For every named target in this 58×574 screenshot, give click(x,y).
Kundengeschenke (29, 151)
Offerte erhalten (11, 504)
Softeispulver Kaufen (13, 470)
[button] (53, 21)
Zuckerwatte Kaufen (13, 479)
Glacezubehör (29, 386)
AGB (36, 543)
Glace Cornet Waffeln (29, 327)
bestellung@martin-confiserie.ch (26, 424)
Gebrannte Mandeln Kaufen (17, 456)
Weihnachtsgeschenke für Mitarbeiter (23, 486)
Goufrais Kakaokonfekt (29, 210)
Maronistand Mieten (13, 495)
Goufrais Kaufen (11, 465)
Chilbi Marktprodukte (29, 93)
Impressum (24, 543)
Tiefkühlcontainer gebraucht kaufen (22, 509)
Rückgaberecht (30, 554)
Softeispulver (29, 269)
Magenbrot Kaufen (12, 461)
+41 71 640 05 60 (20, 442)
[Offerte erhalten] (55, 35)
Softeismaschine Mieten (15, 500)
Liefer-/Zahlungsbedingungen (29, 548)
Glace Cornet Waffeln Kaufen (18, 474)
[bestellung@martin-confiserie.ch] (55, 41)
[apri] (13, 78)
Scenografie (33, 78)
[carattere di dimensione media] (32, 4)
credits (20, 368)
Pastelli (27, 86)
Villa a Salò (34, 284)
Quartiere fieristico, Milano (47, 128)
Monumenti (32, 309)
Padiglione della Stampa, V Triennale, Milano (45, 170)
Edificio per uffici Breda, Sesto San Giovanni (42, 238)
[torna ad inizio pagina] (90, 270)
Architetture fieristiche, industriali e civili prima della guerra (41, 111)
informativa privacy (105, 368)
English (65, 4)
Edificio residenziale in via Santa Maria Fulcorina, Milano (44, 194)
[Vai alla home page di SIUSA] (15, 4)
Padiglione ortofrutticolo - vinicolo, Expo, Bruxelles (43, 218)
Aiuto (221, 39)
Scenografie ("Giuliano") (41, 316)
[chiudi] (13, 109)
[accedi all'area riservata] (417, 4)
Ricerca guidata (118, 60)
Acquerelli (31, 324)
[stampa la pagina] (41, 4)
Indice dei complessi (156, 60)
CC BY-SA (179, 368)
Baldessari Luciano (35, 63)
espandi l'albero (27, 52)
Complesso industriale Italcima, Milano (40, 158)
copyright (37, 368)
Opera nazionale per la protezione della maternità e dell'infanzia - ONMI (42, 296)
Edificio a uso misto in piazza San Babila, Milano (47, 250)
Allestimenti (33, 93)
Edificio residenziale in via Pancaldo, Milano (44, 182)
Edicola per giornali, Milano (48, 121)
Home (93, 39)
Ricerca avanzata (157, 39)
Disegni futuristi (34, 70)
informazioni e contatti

Your instructions - Please rescale the listing from the line with "Softeispulver Kaufen (13, 470)" to the line with "Edificio a uso", both included, repeating each line with its request and multiplying every answer coordinate by 0.25, rounded to whole numbers with halves going up. Return only those lines.

Correct output -
Softeispulver Kaufen (3, 118)
[button] (13, 5)
Zuckerwatte Kaufen (3, 120)
Glacezubehör (7, 97)
AGB (9, 136)
Glace Cornet Waffeln (7, 82)
bestellung@martin-confiserie.ch (7, 106)
Gebrannte Mandeln Kaufen (4, 114)
Weihnachtsgeschenke für Mitarbeiter (6, 122)
Goufrais Kakaokonfekt (7, 53)
Maronistand Mieten (3, 124)
Goufrais Kaufen (3, 116)
Chilbi Marktprodukte (7, 23)
Impressum (6, 136)
Tiefkühlcontainer gebraucht kaufen (6, 127)
Rückgaberecht (8, 139)
Softeispulver (7, 67)
Magenbrot Kaufen (3, 115)
+41 71 640 05 60 (5, 111)
[Offerte erhalten] (14, 9)
Softeismaschine Mieten (4, 125)
Liefer-/Zahlungsbedingungen (7, 137)
Glace Cornet Waffeln Kaufen (5, 119)
[bestellung@martin-confiserie.ch] (14, 10)
[apri] (3, 20)
Scenografie (8, 20)
[carattere di dimensione media] (8, 1)
credits (5, 92)
Pastelli (7, 22)
Villa a Salò (9, 71)
Quartiere fieristico, Milano (12, 32)
Monumenti (8, 77)
Padiglione della Stampa, V Triennale, Milano (11, 43)
Edificio per uffici Breda, Sesto San Giovanni (11, 60)
[torna ad inizio pagina] (23, 68)
Architetture fieristiche, industriali e civili prima della guerra (10, 28)
informativa privacy (26, 92)
English (16, 1)
Edificio residenziale in via Santa Maria Fulcorina, Milano (11, 49)
[Vai alla home page di SIUSA] (4, 1)
Padiglione ortofrutticolo - vinicolo, Expo, Bruxelles (11, 55)
Aiuto (55, 10)
Scenografie ("Giuliano") (10, 79)
[chiudi] (3, 27)
[accedi all'area riservata] (104, 1)
Ricerca guidata (30, 15)
Acquerelli (8, 81)
[stampa la pagina] (10, 1)
Indice dei complessi (39, 15)
CC BY-SA (45, 92)
Baldessari Luciano (9, 16)
espandi l'albero (7, 13)
Complesso industriale Italcima, Milano (10, 40)
copyright (9, 92)
Opera nazionale per la protezione della maternità e dell'infanzia - ONMI (11, 74)
Edificio a uso misto in piazza San Babila, Milano (12, 63)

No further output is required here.